Notes for “Text Mining with R: A Tidy Approach”
2020-09-29
Preface
This is a notebook concerning Text Mining with R: A Tidy Approach(Silge and Robinson 2017).
tidyverse
and tidytext
are automatically loaded before each chapter:
I have defined a simiple function, facet_bar()

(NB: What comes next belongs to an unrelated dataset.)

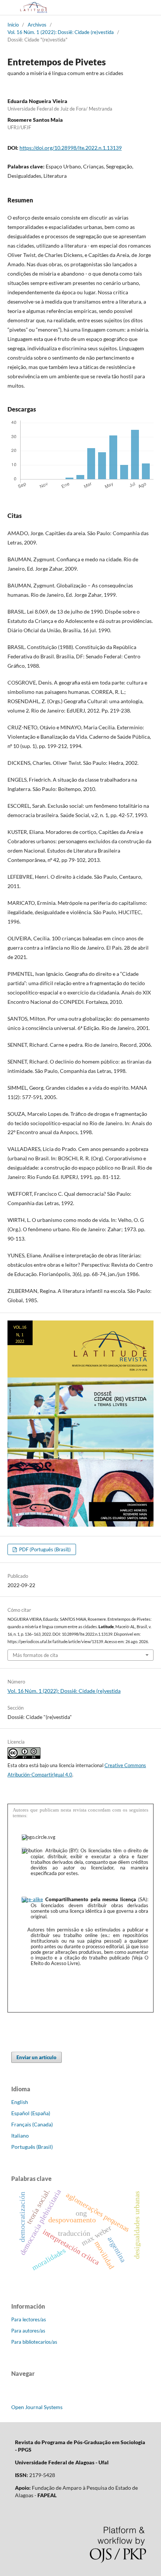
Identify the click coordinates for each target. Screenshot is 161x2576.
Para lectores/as (28, 2319)
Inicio (13, 25)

to meet the frequent need in this book to make a facetted bar plot, with the y
variable reordered by x
in each facet by
:
facet_bar <- function(df, y, x, by, nrow = 2, ncol = 2, scales = "free") {
mapping <- aes(y = reorder_within({{ y }}, {{ x }}, {{ by }}),
x = {{ x }},
fill = {{ by }})
facet <- facet_wrap(vars({{ by }}),
nrow = nrow,
ncol = ncol,
scales = scales)
ggplot(df, mapping = mapping) +
geom_col(show.legend = FALSE) +
scale_y_reordered() +
facet +
ylab("")
}
As a quick demostration of this function, we can plot the top 10 common words in Jane Austen’s six books:
austen_common <- janeaustenr::austen_books() %>%
unnest_tokens(word, text) %>%
anti_join(stop_words) %>%
count(book, word) %>%
group_by(book) %>%
top_n(10) %>%
ungroup()
austen_common
#> # A tibble: 60 x 3
#> book word n
#> <fct> <chr> <int>
#> 1 Sense & Sensibility dashwood 231
#> 2 Sense & Sensibility edward 220
#> 3 Sense & Sensibility elinor 623
#> 4 Sense & Sensibility jennings 199
#> 5 Sense & Sensibility marianne 492
#> 6 Sense & Sensibility miss 210
#> # ... with 54 more rows